▶ _Exercise brief_: Copy the text of every row below exactly as it stands, omitting the pictures.

+++ Source material +++

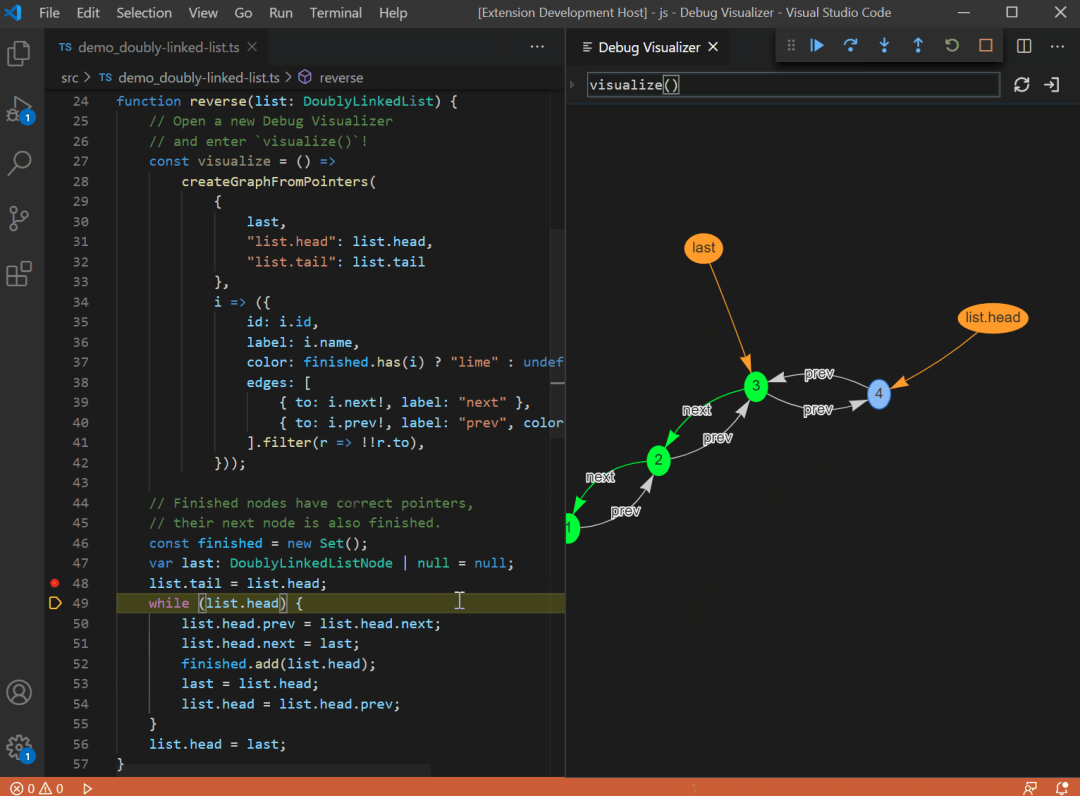The height and width of the screenshot is (796, 1080).
Task: Click the Step Out debug icon
Action: pyautogui.click(x=918, y=45)
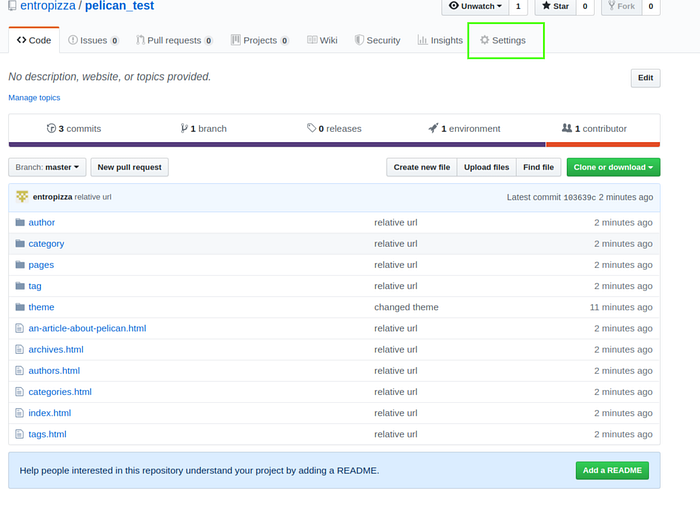This screenshot has height=514, width=700.
Task: Click the contributor people icon
Action: [567, 128]
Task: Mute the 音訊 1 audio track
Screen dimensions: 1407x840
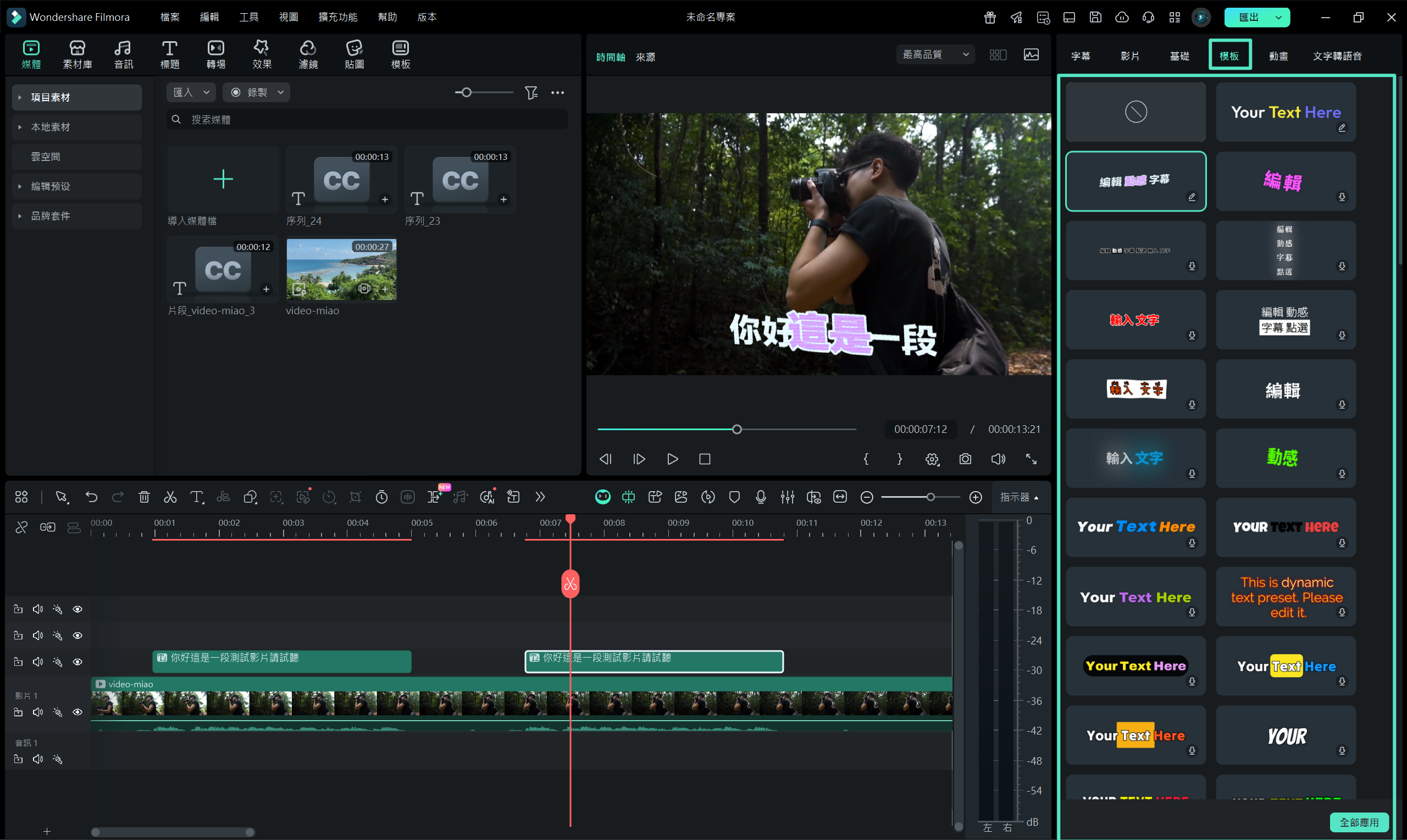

+++

▶ _Solution for this problem_:
The height and width of the screenshot is (796, 1080).
Task: Click the Step Out debug icon
Action: pyautogui.click(x=918, y=45)
This screenshot has height=514, width=700.
Task: Click the contributor people icon
Action: [567, 128]
Task: Mute the 音訊 1 audio track
Screen dimensions: 1407x840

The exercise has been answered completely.